Texte étudié
-----

L’Italie : les révoltes au temps du Corona

Depuis que plusieurs politicien.ne.s ont émis la possibilité d’un deuxième confinement en Italie, les rues se sont remplies de manifestant.e.s. Ce ne sont pas des manifestations anti-masques, mais plutôt des révoltes contre une inégalité socio-économique qui n’a fait que s’aggraver depuis le début de la crise du covid.

Des milliers des personnes se sont révoltées dans les rues des villes italiennes, en s’opposant à l´appel hégémonique : "Nous, on est tous ensemble dans la lutte contre le virus". Mais les applaudissements n´ont pas eu lieu. Est-ce que finalement l´idée de NOUS a marché ? Est-ce que la peur de la répression ou bien la peur du virus domine l’envie de sortir en solidarité et de se révolter ? Est-ce que les manifestations n’étaient pas vues comme des révoltes sociales ? Il est bien possible que les médias aient joué leur rôle en écrivant tout de suite que les révolté.es n’étaient que des fafs ou des hooligans. Comme les camarades de infoaut écrivent dans leur éditorial : "Beaucoup de cette gauche éduquée dans ce pays s’est repliée sur une confortable narration raciste et coloniale" (https://www.infoaut.org/editoriale/napoli-una-rivolta-per-non-morire).

Ce texte se veut solidaire des révolté.e.s et leur courage. Au final, le manque de solidarité laisse seul.e.s celleux qui ont été jeté.e.s en taule.

-----

Données extraites d’une collection
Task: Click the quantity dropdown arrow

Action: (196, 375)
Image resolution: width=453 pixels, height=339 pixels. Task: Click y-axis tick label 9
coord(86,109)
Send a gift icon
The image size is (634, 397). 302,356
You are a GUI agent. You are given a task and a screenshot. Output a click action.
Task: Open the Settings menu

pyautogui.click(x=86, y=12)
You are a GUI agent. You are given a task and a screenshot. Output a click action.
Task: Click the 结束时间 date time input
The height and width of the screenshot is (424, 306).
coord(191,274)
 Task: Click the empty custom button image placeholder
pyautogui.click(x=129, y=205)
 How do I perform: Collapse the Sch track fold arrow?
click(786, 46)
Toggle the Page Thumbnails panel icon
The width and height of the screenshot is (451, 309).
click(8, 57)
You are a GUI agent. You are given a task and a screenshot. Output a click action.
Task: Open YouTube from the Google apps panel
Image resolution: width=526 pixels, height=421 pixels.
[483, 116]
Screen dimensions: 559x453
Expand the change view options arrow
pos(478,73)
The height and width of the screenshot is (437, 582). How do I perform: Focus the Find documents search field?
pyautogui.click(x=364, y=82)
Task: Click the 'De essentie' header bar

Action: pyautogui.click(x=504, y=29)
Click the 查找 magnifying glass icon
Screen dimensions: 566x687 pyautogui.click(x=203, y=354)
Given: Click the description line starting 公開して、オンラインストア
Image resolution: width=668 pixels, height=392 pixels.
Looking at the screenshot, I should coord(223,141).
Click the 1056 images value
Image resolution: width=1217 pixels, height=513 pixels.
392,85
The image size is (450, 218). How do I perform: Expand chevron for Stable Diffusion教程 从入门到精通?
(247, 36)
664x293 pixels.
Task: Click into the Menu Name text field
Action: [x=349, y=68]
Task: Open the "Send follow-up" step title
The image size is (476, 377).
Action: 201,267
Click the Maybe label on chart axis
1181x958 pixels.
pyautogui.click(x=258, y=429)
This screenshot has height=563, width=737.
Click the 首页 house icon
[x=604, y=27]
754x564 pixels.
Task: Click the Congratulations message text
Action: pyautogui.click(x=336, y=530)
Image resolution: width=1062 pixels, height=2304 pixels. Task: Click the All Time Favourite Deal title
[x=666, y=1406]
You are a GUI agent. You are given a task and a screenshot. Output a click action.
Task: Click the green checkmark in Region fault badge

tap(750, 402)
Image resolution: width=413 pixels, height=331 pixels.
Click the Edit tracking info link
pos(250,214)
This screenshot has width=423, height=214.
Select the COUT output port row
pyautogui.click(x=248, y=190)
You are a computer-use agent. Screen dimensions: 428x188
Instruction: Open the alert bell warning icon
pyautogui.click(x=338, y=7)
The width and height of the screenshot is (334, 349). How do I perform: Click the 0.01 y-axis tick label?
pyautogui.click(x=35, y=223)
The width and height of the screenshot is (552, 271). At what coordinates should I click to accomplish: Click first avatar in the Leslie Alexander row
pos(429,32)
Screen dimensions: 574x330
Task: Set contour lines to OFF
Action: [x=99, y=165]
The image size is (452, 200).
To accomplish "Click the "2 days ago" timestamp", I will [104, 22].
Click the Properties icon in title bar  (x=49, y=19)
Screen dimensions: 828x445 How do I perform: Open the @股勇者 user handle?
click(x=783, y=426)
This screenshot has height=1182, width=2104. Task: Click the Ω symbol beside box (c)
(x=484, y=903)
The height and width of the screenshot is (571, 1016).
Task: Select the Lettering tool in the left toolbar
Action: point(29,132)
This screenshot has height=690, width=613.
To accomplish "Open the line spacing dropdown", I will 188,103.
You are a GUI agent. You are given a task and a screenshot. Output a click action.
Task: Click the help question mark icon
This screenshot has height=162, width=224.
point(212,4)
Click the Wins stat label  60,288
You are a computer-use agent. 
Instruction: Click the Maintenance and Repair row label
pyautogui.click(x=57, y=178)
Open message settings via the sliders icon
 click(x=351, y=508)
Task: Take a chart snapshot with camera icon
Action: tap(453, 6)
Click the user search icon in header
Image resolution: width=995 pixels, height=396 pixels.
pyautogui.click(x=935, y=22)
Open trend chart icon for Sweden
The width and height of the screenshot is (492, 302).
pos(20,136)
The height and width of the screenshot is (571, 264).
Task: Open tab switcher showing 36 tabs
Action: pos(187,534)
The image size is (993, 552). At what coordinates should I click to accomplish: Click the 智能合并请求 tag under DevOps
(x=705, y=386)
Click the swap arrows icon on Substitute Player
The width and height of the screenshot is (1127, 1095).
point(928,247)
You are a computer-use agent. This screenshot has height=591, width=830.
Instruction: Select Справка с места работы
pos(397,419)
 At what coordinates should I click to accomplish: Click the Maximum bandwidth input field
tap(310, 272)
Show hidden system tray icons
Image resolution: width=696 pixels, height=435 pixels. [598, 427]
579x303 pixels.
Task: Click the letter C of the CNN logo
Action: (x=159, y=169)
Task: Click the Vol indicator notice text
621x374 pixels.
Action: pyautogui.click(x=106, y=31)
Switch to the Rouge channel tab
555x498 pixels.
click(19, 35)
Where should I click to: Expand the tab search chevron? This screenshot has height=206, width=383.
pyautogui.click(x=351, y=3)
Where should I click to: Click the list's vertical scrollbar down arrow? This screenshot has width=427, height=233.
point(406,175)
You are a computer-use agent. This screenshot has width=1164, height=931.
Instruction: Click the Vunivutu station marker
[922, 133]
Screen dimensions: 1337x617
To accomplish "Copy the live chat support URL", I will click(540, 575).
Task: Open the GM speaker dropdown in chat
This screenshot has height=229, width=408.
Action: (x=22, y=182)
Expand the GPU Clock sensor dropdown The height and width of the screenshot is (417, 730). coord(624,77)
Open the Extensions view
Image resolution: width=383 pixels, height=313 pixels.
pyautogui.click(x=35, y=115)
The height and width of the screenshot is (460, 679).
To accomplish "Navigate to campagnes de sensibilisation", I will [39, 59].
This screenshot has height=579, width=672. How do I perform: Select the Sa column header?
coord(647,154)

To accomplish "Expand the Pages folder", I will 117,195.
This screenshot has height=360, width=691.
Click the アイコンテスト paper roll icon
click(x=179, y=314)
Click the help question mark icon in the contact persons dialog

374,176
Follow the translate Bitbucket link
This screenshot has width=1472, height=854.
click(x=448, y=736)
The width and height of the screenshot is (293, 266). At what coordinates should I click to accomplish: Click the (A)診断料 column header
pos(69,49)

-----

Activité 1
Traduisez en anglais la phrase suivante du texte étudié : « Ce ne sont pas des manifestations anti-masques, mais plutôt des révoltes contre une inégalité socio-économique qui n’a fait que s’aggraver depuis le début de la crise du covid. »
Activité 2
Recopiez sans rien changer le passage du texte étudié situé entre « Depuis que plusieurs » et « crise du covid. », ces deux segments compris.
Activité 3
Répondez aux questions suivantes à partir du texte étudié.
(a) Contre quoi les manifestations sont-elles dirigées ?
(b) Qu’est-ce que les médias auraient écrit au sujet des révolté.es ?
(c) Selon la dernière phrase, quel est l’effet du manque de solidarité ?

Corrigé 1
These are not anti-mask demonstrations, but rather revolts against a socio-economic inequality that has only worsened since the beginning of the covid crisis.

Corrigé 2
Depuis que plusieurs politicien.ne.s ont émis la possibilité d’un deuxième confinement en Italie, les rues se sont remplies de manifestant.e.s. Ce ne sont pas des manifestations anti-masques, mais plutôt des révoltes contre une inégalité socio-économique qui n’a fait que s’aggraver depuis le début de la crise du covid.

Corrigé 3
(a) Elles sont dirigées contre une inégalité socio-économique qui n’a fait que s’aggraver depuis le début de la crise du covid.
(b) Ils auraient écrit que les révolté.es n’étaient que des fafs ou des hooligans.
(c) Il laisse seul.e.s celleux qui ont été jeté.e.s en taule.